Questions in this episode
- First off, on your website you talk about Office Search Alchemy – what is that?
- Tell us about HubbleHQ and some stats on the amount of space, average size and number of enquiries/transactions you facilitate on your platform
- You harvest a lot of data. Can you share how you use the data and what you learn from it?
- As Hubble helps companies find office space, how has it been these last few months?
- What solutions are needed for a productive workforce?
- A lot of people have talked about the death of the office. But other people in CRE are predicting post pandemic demand to remain the same, but with less density in office footprints. Do you think people will pay for the same amount of space for less people?
- How would you define the post-covid office? What do you think the future office looks like?
- Now that remote working is mainstream do you think we’ll see a significant demand for daily, or even hourly bookings of work or meeting space?
- Will CRE agents end up looking like travel management companies?
Columbia Property Trust, A Manhattan landlord just took back control of a 155,000 sqft WeWork space.
Are landlords going to operate Space-as-a-Service themselves?
- The office as we know it is dead
- Over the last 2-4 years we’ve seen a shift in the market towards Space-as-a-Service
- Small businesses and large corporates who used to sign 5 year leases are now looking for managed solutions
- Average transaction size has gone from 3 people for 3 months to 20-30 people for 1 year
- Office search enquiries picked up 75% in May and June
- New demand is for a hybrid office solution
- Central HQ’s are still in demand, but with a smaller footprint
- 70% of people love working from home, but also want an office of some sort
- 41% of people want a quiet place to do focused work outside of their home
- The office of the future is solutions based
- People need choice
- There’s a difference between the “In-Covid” office and the “Post-Covid” office
- We’re going to the the unbundling of the office, and the hotelification of workspace
- When landlords and operators are making expensive decisions on how to design spaces, analysing multiple data points can help identify customer demand
- Enquiry to transaction data and list price to deal price is important to understand what customers want and are willing to pay
- If landlords want control of the future they will need to embrace Space-as-a-Service
- So we’ll see more landlords understand and respond to Space-as-a-Service as something that’s going to become mainstream
- Flexibility is needed but service is imperative to protect building valuations
- With Space-as-a-Service, creating a predictable experience that comes with a brand is what keeps paying customers in a building, not long leases.

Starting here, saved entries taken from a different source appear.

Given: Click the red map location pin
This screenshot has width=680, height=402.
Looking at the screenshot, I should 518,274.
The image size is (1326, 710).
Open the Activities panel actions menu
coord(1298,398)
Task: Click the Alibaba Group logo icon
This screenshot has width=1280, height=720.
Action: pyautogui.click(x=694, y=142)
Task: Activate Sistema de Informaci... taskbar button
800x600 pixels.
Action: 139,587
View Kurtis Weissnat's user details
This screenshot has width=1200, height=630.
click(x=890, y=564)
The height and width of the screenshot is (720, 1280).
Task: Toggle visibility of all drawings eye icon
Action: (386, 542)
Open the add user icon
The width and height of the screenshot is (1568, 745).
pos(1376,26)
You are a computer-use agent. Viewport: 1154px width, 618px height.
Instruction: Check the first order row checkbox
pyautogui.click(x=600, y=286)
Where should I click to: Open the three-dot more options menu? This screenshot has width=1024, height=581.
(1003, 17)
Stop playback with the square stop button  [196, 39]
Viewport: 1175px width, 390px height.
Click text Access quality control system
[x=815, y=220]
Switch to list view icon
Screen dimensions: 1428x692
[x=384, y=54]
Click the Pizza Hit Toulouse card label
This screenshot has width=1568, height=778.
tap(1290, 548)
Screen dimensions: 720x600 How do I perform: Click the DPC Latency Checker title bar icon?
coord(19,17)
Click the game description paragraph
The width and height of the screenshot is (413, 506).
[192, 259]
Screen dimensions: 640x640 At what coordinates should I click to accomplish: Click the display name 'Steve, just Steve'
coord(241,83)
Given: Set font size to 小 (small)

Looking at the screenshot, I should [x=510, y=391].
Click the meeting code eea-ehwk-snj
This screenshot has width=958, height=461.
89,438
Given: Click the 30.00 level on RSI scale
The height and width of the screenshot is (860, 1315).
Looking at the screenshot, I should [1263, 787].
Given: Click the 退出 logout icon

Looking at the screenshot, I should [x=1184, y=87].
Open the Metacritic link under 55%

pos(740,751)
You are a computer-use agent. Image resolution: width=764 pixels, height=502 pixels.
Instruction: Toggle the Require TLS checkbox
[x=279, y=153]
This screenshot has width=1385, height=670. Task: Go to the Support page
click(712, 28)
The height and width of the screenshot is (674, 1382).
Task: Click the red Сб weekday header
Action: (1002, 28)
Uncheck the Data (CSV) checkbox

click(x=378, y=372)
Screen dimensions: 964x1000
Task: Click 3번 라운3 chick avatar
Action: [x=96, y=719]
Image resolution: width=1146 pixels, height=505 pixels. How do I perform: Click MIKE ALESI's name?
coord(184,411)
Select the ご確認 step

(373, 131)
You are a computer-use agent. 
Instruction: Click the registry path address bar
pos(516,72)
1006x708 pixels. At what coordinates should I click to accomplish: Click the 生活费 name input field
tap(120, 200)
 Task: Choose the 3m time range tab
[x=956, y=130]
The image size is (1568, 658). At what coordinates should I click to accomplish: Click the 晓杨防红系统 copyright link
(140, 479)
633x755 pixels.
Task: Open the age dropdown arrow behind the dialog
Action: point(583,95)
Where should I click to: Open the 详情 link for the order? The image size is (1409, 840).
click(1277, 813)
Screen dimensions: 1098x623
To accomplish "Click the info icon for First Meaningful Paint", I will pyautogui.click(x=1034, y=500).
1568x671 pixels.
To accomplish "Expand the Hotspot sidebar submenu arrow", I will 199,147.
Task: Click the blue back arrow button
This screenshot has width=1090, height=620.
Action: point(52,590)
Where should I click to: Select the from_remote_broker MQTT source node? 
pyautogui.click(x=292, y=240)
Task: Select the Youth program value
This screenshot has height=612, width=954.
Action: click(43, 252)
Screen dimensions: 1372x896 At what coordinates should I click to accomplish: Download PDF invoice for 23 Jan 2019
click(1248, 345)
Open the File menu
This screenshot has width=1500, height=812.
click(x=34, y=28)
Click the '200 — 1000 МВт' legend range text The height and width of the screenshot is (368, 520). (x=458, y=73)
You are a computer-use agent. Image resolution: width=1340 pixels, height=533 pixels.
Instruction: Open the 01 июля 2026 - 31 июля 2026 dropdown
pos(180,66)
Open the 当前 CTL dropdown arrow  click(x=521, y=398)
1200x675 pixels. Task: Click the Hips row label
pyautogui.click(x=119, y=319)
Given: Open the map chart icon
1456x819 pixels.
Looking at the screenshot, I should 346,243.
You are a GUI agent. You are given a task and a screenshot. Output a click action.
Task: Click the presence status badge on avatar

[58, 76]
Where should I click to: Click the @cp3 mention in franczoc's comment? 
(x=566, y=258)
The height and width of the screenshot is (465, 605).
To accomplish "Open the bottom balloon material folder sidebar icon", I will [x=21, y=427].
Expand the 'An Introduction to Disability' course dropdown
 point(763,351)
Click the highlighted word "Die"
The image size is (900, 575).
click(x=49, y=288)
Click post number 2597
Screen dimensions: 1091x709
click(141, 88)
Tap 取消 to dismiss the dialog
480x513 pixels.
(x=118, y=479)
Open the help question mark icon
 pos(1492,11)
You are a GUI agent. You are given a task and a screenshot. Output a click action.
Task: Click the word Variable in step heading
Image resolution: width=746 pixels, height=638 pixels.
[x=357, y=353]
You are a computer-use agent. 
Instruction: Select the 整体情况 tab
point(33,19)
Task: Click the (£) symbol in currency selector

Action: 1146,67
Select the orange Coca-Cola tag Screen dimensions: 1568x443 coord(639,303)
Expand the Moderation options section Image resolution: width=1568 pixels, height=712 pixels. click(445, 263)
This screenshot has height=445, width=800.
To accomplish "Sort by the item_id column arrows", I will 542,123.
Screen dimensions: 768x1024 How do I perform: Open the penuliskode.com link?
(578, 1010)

- Generic spaces lack brand loyalty, consistency and a network effect.
- Specific brands add layers of service, attract the right mix of customers, and create new revenue lines.
- Selecting the right brand solution adds tremendous value by delivering a predictable customer experience, making the building attractive, and increasing asset value.
- To manage risk, many landlords will outsource hospitality and management to experienced Space-as-a-Service operators
Agarwal is co-founder and CEO of HubbleHQ, the leading online marketplace for finding and renting office space in London for fast growing companies and flexspace operators and landlords.
He studied economics at LSE and spent two years working in investment banking before launching HubbleHQ in 2014. He was Amazon’s Young Entrepreneur of the Year Finalist in 2019. He has led Hubble’s growth as it has gone on to raise £6.4m over three rounds, from the likes JLL Spark, Pi Labs, Downing Ventures, Starwood Capital and Concrete.